▶ _Records to process_:
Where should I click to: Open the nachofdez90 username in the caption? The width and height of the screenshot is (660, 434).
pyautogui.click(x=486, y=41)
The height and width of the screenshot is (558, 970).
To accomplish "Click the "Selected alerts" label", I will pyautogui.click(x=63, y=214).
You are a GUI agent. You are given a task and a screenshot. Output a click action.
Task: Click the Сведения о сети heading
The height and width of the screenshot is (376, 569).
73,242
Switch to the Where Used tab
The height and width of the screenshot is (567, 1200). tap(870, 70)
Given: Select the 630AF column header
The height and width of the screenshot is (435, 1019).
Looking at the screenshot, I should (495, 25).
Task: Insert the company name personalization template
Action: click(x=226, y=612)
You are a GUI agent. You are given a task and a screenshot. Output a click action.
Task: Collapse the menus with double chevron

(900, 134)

* * *

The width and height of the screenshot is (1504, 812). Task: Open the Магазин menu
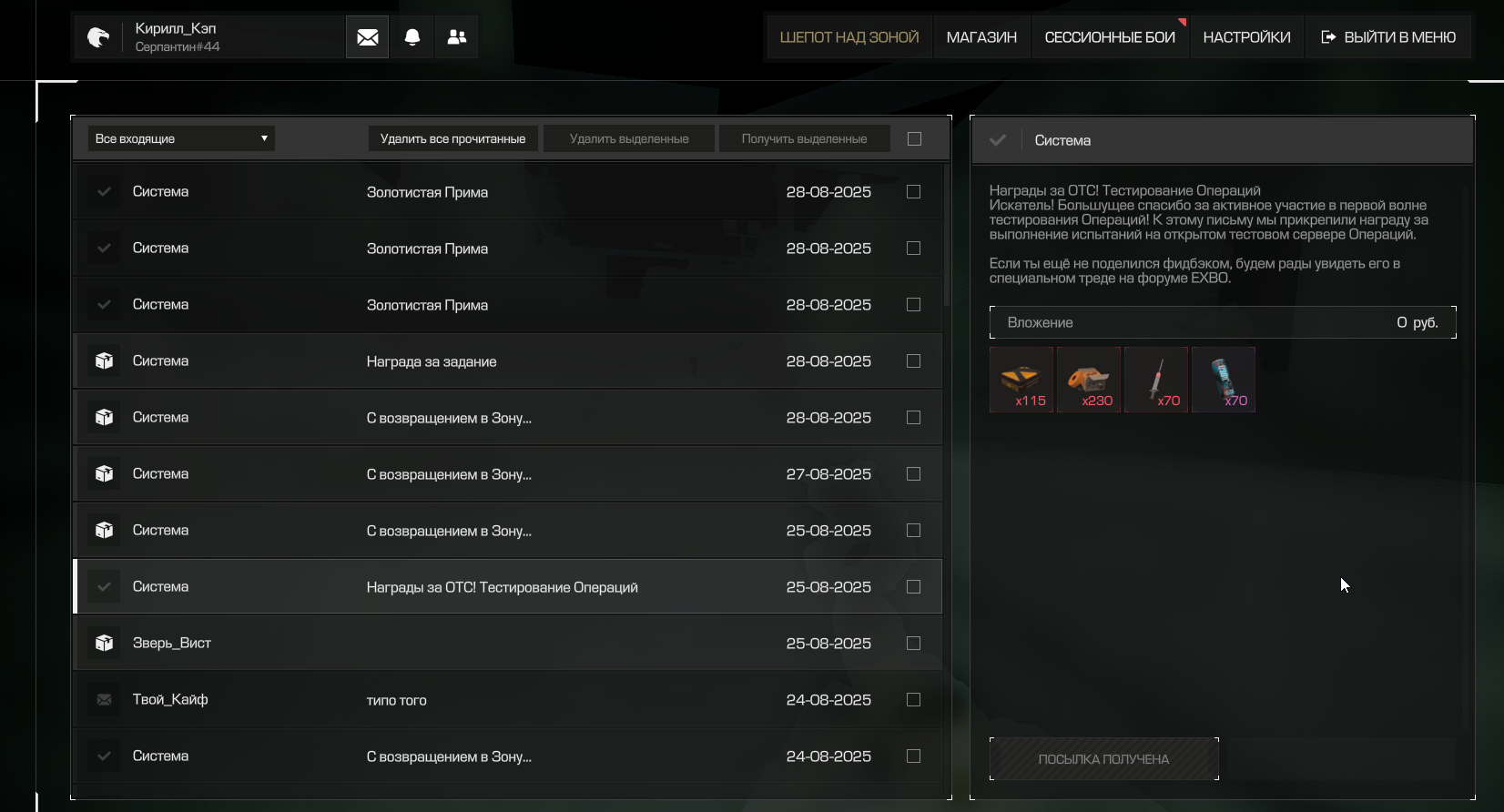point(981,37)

▶ _What you should do_: Starting at the line that contains "Where should I" and stopping after the line that contains "The height and width of the screenshot is (558, 970).", write out every line exactly as it appears above, and no other line.

▶ _Finished exercise_:
Where should I click to: Open the nachofdez90 username in the caption? The width and height of the screenshot is (660, 434).
pyautogui.click(x=486, y=41)
The height and width of the screenshot is (558, 970).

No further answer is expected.